* [SET TASK 1]: In the passage on describing a dataset's time coverage, what is the temporal resolution of a dataset defined as?
* [SET TASK 2]: Transcribe the part of the passage on describing a dataset's time coverage that opens with the words "Year, month, day, and" and closes with "type of documentation.".

* [TEXT PASSAGE]:
The temporal extent over which the data within your dataset or collection was acquired or collected should be described. Normally this is done by providing

  • the earliest date of data acquisition
  • the date that the last data in the collection was acquired

Year, month, day, and time should be included in the description. If data collection is still ongoing, the end date can be omitted, though some statement about this should be placed in the dataset abstract. The status of the data set should indicate that data collection is still ongoing if the metadata standard being used supports this type of documentation.
Describe the temporal resolution of your dataset collection. The temporal resolution of your dataset is the frequency with which data is collected or acquired. While many metadata standards provide standard nomenclature for describing simple temporal resolutions (e.g., daily or monthly), more complex temporal collection patterns may need to be described textually.

Description Rationale: 

Describing the temporal boundaries of a data collection as a whole allows users to assess the collection for applicability to their research needs without having to individually assess the relevance of each measurement within the collection. Describing the temporal resolution of your data set or collection allows users to assess the utility of your data set against their needs without examining each component of your data set individually.

* [RECORDED INFORMATION]:
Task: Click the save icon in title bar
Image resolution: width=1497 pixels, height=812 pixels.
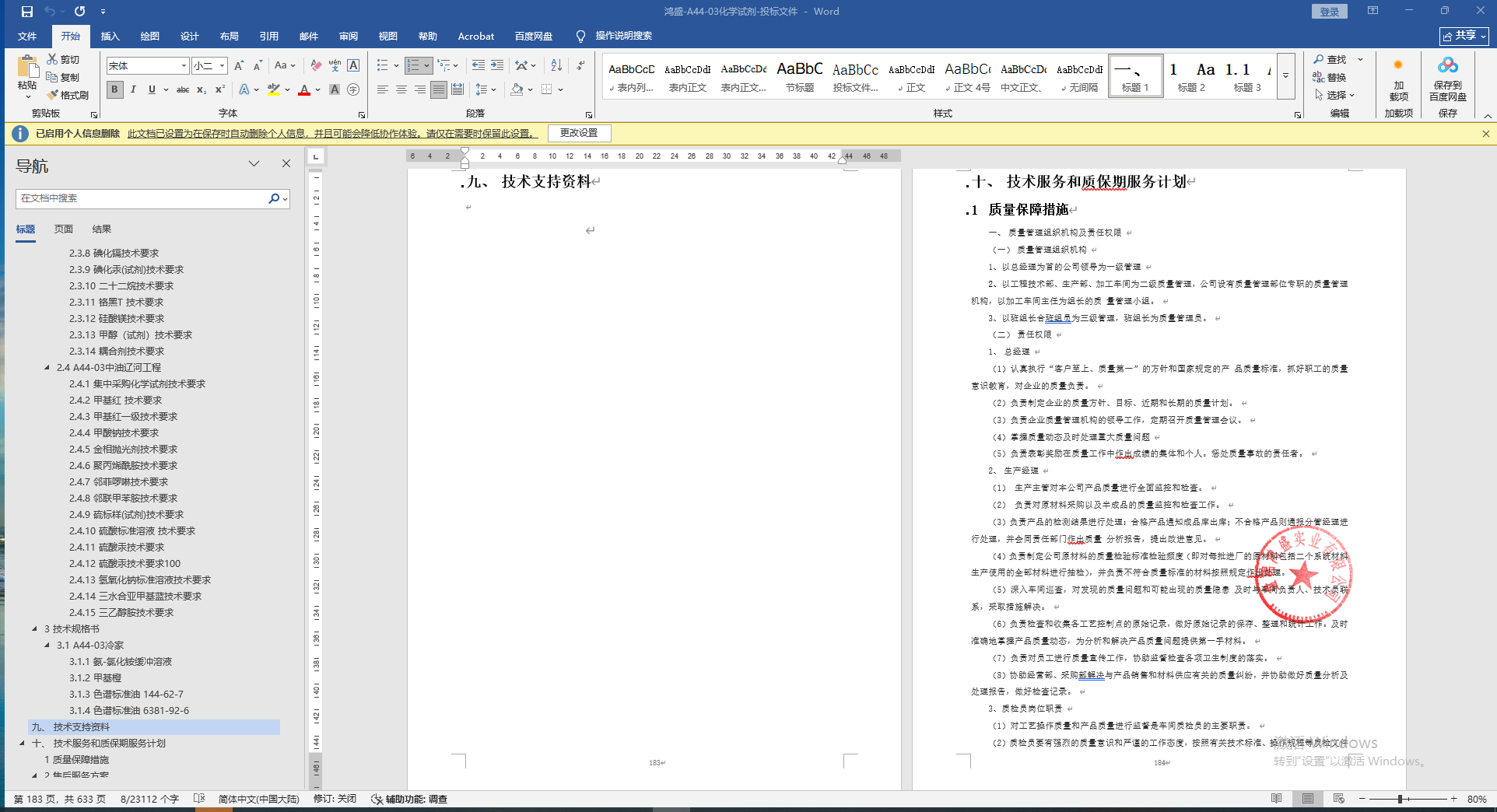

* [TASK RESPONSE 1]: It is the frequency with which data is collected or acquired.

* [TASK RESPONSE 2]:
Year, month, day, and time should be included in the description. If data collection is still ongoing, the end date can be omitted, though some statement about this should be placed in the dataset abstract. The status of the data set should indicate that data collection is still ongoing if the metadata standard being used supports this type of documentation.